**Given text**
╭──
MpMn CFI .785 .712 .833 .708

MpMn RMSEA .062 .070 .054 .072

Correlation of Mp with Mn .766 .844 .754 .752

* p < .001

The bottom line is that there is considerable evidence that the responses of participants to Big Five items are influenced by

1. The amount of the particular Big 5 characteristic that each participant possesses

2. A tendency to adjust responses to all positive items. The adjustment is positive for some people, negligible for some, negative for others.

3. A tendency to adjust responses to all negatively worded items. The adjustment is positive for some people, negligible for some, negative for others.

The item-wording adjustments measured here are independent of the Big Five dimensions.

The item-wording adjustments are positively correlated with each other, although not so positively correlated that they can be treated as a single latent variable. This is shown by the significant MpMn vs. M chi-squares.

2009 – Three types of bias factor – General bias, negative bias, and positive bias

As we explored the idea that there are different bias factors associated with different item wordings, I questioned the idea that there were only two such factors. It seemed more reasonable that there are THREE bias factors – negative, positive, and a general bias factor. My idea was buttressed by a recent article by March et al. (2010) in which three factors – a negative, positive, and general factor – were found to account for data of the Rosenberg Self Esteem scale. We explored this possibility by comparing several models for five different datasets. They’re summarized in the following figure from a paper recently submitted to Journal of Research in Personality. Model 6 is the model I believe best represents Big Five questionnaire data.
╰──
Stored data
╭──
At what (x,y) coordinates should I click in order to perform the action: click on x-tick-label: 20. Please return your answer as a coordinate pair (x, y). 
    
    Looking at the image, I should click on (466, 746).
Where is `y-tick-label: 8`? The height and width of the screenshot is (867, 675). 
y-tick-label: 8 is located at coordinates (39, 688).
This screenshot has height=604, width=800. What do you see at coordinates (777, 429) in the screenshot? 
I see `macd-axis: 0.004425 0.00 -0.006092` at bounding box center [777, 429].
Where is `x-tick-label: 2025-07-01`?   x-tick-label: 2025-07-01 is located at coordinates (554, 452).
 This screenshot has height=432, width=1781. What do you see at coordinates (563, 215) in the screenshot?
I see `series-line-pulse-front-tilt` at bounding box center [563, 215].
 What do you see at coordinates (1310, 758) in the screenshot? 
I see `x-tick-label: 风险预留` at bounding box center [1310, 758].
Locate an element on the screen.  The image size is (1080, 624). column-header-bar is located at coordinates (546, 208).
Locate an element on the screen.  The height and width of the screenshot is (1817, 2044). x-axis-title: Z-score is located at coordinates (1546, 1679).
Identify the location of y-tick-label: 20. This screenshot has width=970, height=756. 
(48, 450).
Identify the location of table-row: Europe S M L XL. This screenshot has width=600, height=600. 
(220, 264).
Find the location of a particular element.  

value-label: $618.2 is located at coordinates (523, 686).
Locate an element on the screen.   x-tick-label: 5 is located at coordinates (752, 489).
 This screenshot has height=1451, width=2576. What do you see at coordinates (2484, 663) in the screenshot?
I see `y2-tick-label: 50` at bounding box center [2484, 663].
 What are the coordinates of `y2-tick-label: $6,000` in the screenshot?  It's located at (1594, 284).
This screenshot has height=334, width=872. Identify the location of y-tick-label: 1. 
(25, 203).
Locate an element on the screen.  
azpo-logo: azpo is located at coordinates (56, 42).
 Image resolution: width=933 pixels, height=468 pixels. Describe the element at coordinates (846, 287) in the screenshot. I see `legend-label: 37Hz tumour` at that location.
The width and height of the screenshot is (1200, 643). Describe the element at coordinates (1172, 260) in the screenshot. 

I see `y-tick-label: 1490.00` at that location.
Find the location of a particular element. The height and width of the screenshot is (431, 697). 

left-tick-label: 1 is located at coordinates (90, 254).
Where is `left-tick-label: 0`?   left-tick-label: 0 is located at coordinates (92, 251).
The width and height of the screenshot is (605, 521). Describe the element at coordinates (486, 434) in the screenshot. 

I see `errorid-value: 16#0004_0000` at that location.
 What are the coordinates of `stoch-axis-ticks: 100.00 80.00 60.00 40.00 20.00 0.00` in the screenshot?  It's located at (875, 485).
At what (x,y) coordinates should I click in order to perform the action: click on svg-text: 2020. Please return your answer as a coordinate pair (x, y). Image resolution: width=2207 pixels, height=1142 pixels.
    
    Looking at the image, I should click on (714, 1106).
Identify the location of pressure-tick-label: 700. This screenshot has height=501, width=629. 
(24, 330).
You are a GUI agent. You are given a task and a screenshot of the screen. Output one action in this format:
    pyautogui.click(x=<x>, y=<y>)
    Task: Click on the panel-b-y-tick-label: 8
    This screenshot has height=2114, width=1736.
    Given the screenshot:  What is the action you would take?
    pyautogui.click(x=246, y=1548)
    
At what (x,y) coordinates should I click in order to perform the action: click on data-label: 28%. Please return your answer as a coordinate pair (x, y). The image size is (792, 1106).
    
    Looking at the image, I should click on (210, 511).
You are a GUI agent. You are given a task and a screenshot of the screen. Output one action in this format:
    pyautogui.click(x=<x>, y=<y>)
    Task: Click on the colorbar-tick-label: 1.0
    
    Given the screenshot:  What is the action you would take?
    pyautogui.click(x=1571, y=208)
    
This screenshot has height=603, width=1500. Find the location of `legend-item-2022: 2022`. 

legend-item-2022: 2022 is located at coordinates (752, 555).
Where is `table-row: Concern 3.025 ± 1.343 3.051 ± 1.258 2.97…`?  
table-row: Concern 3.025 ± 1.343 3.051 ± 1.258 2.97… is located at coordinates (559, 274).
╰──
**Required actions**
1. List the three bias factors named in the heading of the 2009 section of the Big Five text.
2. Write out everything in the Big Five text from "1. The amount" down to "Big Five dimensions.".

**Answers per task**
1. General bias, negative bias, positive bias

2.
1. The amount of the particular Big 5 characteristic that each participant possesses

2. A tendency to adjust responses to all positive items. The adjustment is positive for some people, negligible for some, negative for others.

3. A tendency to adjust responses to all negatively worded items. The adjustment is positive for some people, negligible for some, negative for others.

The item-wording adjustments measured here are independent of the Big Five dimensions.